On Friday night, my sister and I decided to see Paper Towns. I read this book last summer, loved it, and was ecstatic when I found out that they were turning it into a movie. And I am glad to report that it did not disappoint, and might be my favorite movie of the summer so far.

After it ended, we headed down the street to our local Books-a-Million, where I dropped $78 on books and road maps (I was very influenced by this movie). But one of the books I picked up was another John Green book, An Abundance of Katherines. I had no idea what it was about, but I like John Green, and I own all of his other books, and it was $10. So I bought it and read it within 12 hours. And here’s what I thought.

First of all, it’s a very weird premise. This child prodigy has been dumped by 19 Katherines, and, in fact, has never dated anyone by another name. Bizarre, right? And I really don’t want to spoil it (though there’s not much to spoil), so I won’t say much else about the actual plot. But I will say that the characters were very interesting and it was very informative. I feel like I know a lot more random facts that I found interesting (even if the supporting character, Hassan did not).

But here’s the thing: it’s a John Green novel. So, if you like stories that follow the same formula as Paper Towns and Looking for Alaska, you’ll like this one. There’s a boy who really doesn’t do much. He’s not necessarily opposed to adventures–I mean, he’ll certainly follow the main female character into one without question–but he’s just used to staying home. And then he falls in love with this quirky, interesting, intelligent, beautiful girl.

That’s really all I can say without giving away the ending, but if you asked me if I would recommend it, I still probably would. It has tons of overlaps with his other stuff (the above formula, discussion about oblivion like in The Fault in Our Stars, characters obsessed with road trips), but there were still some interesting differences from AAOK that I enjoyed. I especially liked the last bit about the stories we tell and how they can impact people.

So, I’ll give it 3 stars, and probably won’t be dying to read it again any time soon, but it certainly wasn’t a waste of time. Parts of this story will definitely stick with me.





Dear Reader,

Today I’m going to thank two people that I look up to very much.

Everyone probably knows John Green: author of Looking for Alaska, Paper Towns, and, of course, The Fault in our Stars. Most people who know this are also aware that he has a YouTube channel that he runs with his brother, Hank. They have over 2 million subscribers and they started VidCon! He’s basically set for life, and his job is to write and make videos and teach and inspire and he’s in charge of this wonderful, life-changing event that improves each year. He’s incredible.

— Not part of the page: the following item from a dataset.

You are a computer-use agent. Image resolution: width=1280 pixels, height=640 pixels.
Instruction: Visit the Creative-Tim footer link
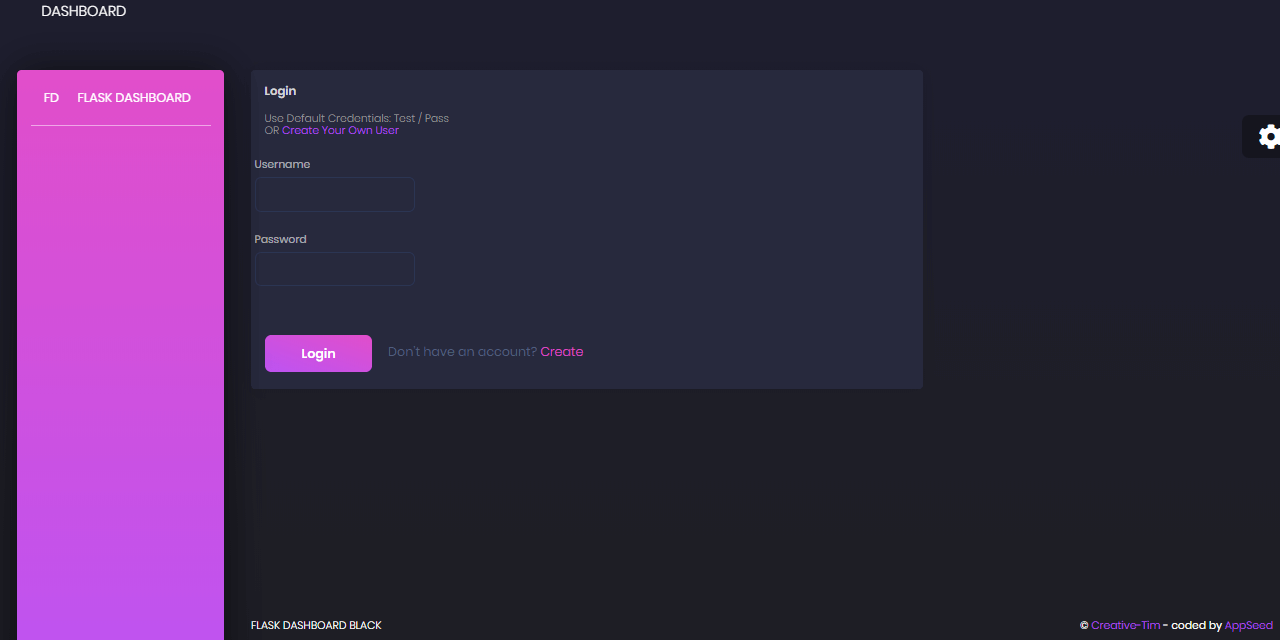(x=1125, y=626)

And then there’s Carrie Hope Fletcher, possibly not as well-known, but equally talented and important to me. Carrie is my idol. She stars as Éponine in the West End (fun fact: she’s the only actress in the West End to have ever starred as both child and Adult Eponine). She has a blog and has announced the release of her first book. She has half a million subscribers on YouTube. And she’s the sister of Tom Fletcher, from McFly! She’s wonderful.

These people inspire me every day. They’re intelligent, thought-provoking beings who challenge everything and truly make the most of life. They’re everything I want to be.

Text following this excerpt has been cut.